MADISON, Wis. (SPECTRUM NEWS) – With just a few days until Wisconsin's spring election, Gov. Tony Evers is still trying to find a way to make voting easier as people stay home.

Friday afternoon the governor called a special session on the election, asking lawmakers to meet at 4 p.m. Saturday, April 4 to make changes to Tuesday's election amid the coronavirus pandemic. 

 

 

“I can't move this election or change it on my own,” Gov. Evers said during a press conference Friday. “My hands are tied.”

Gov. Evers is asking the legislature to consider the following:

  • To move to an all-mail election 
  • To send a ballot to every registered voter who has not already requested one by May 19
  • To extend the time for those ballots to be received until May 26

“This is a time for us to kind of set aside whatever disagreements we've had in the past,” Gov.
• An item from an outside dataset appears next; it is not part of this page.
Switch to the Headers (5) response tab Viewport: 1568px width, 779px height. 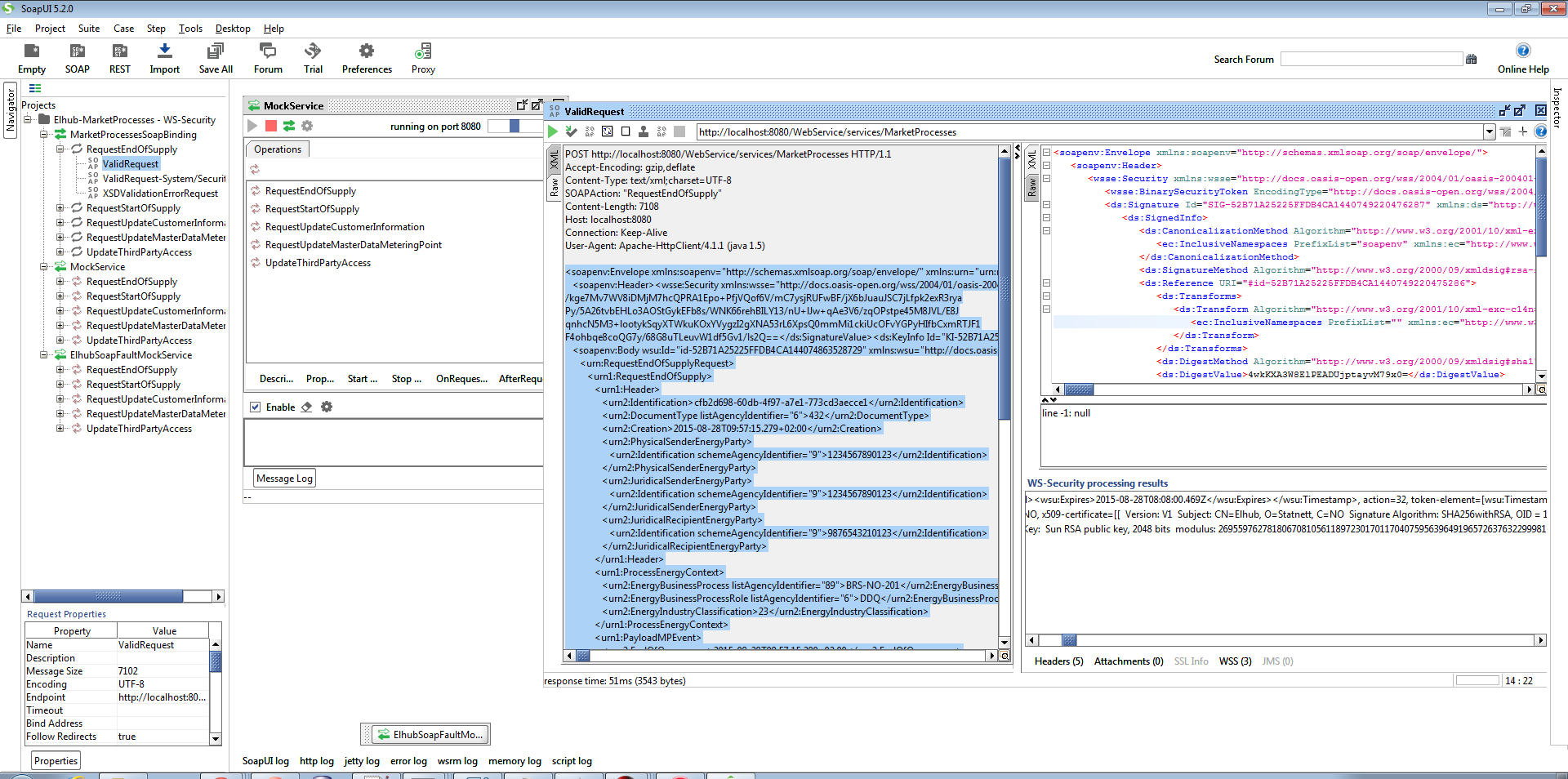coord(1058,661)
Evers said. “What we're looking at going forward, we need to change the dialogue.”

This is the fourth time the governor has called a special session. Each one has been on a different issue, but Republican leaders have refused to meet every time. Gov. Evers is optimistic this time will be different.

“Certainly, we haven't experienced anything like this in my lifetime or in the legislative leaders,'” Gov. Evers said.
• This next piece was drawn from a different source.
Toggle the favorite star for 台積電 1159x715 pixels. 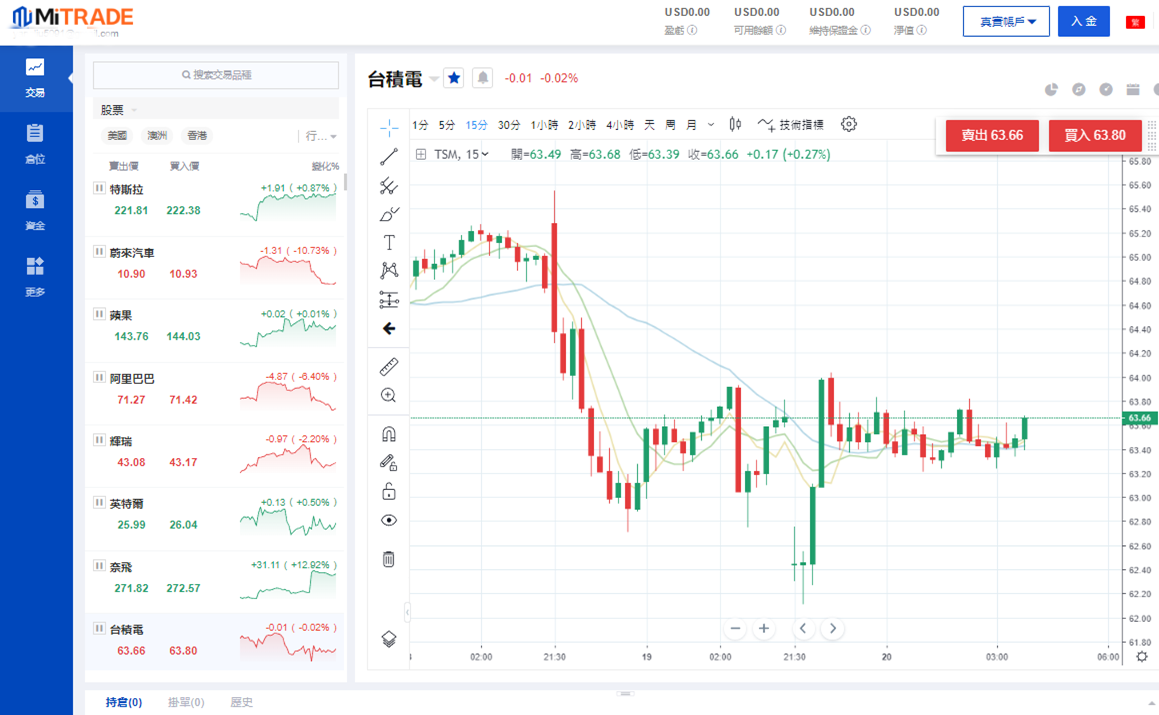(454, 78)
Remaining options for the governor may be limited if lawmakers choose to do nothing.

In Ohio, the health director closed polling locations just hours before the state's March 17 presidential primary due to the public health crisis.

 

 

Spectrum News 1 asked Gov. Evers if he would ask Wisconsin’s health secretary to do the same.
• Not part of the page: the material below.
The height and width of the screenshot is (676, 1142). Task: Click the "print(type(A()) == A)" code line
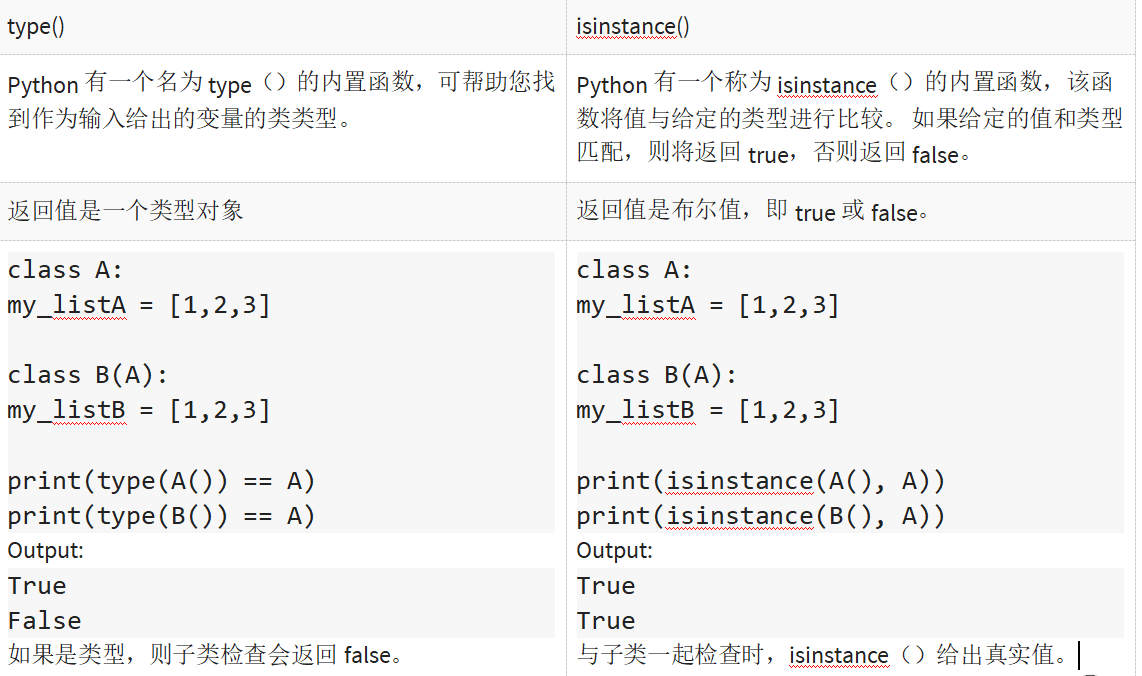161,481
“I hesitate to compare Ohio to us,” Gov. Evers said. “They just had only a presidential primary. They're running a primary for the Democratic Party. We have, I think it's 6,000, general folks that serve at the local level, at the municipal level.”

Both the governor and Republican leaders who control the legislature have said they are worried about leaving those local offices vacant for an unknown time period since most local officials' terms will be up at the end of the month.

Still, the governor isn't giving up as voters and poll workers worry about their safety.

“We will continue to find ways to make sure Wisconsinites are safe and that's our bottom line,” Gov. Evers said.

When asked if he talked to Republican leaders in the legislature about the special session, Gov. Evers said he called them and left messages.

 

 

In a joint written statement Friday afternoon, Assembly Speaker Robin Vos (R-Rochester) and Senate Majority Leader Scott Fitzgerald (R-Juneau) said Gov. Evers “caves under political pressures from national liberal special interest groups” and that the election “should continue as planned on Tuesday.”